* **TEXT**
>>>>

Five days before the November 2006 election, Schlozman filed another lawsuit,
this time accusing members of a liberal activist group of voter registration
fraud. Justice Department policy discourages such lawsuits so close to the election.
"The committee would benefit from hearing directly from you in order to
gain a better understanding of the role voter fraud may have played in the administration's
decisions to retain or remove certain U.S. attorneys," Chairman Patrick
Leahy, D-Vt., wrote in a letter co-signed by the committee's top Republican,
Arlen Specter of Pennsylvania.
The letter asked Schlozman to voluntarily submit to interviews and testimony
and provide documents to the committee.
Dean Boyd, a Justice Department spokesman, said politics do not influence decisions
about whether to bring a case.

<<<<

* **DATA SHOWN**
>>>>

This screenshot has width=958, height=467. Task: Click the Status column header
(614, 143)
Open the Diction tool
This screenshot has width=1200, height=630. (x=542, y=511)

<<<<

Repeat word for word the part of the Schlozman article starting at "Five days before" and ending at "to the committee.". Work only from the article about Schlozman.

Five days before the November 2006 election, Schlozman filed another lawsuit,
this time accusing members of a liberal activist group of voter registration
fraud. Justice Department policy discourages such lawsuits so close to the election.
"The committee would benefit from hearing directly from you in order to
gain a better understanding of the role voter fraud may have played in the administration's
decisions to retain or remove certain U.S. attorneys," Chairman Patrick
Leahy, D-Vt., wrote in a letter co-signed by the committee's top Republican,
Arlen Specter of Pennsylvania.
The letter asked Schlozman to voluntarily submit to interviews and testimony
and provide documents to the committee.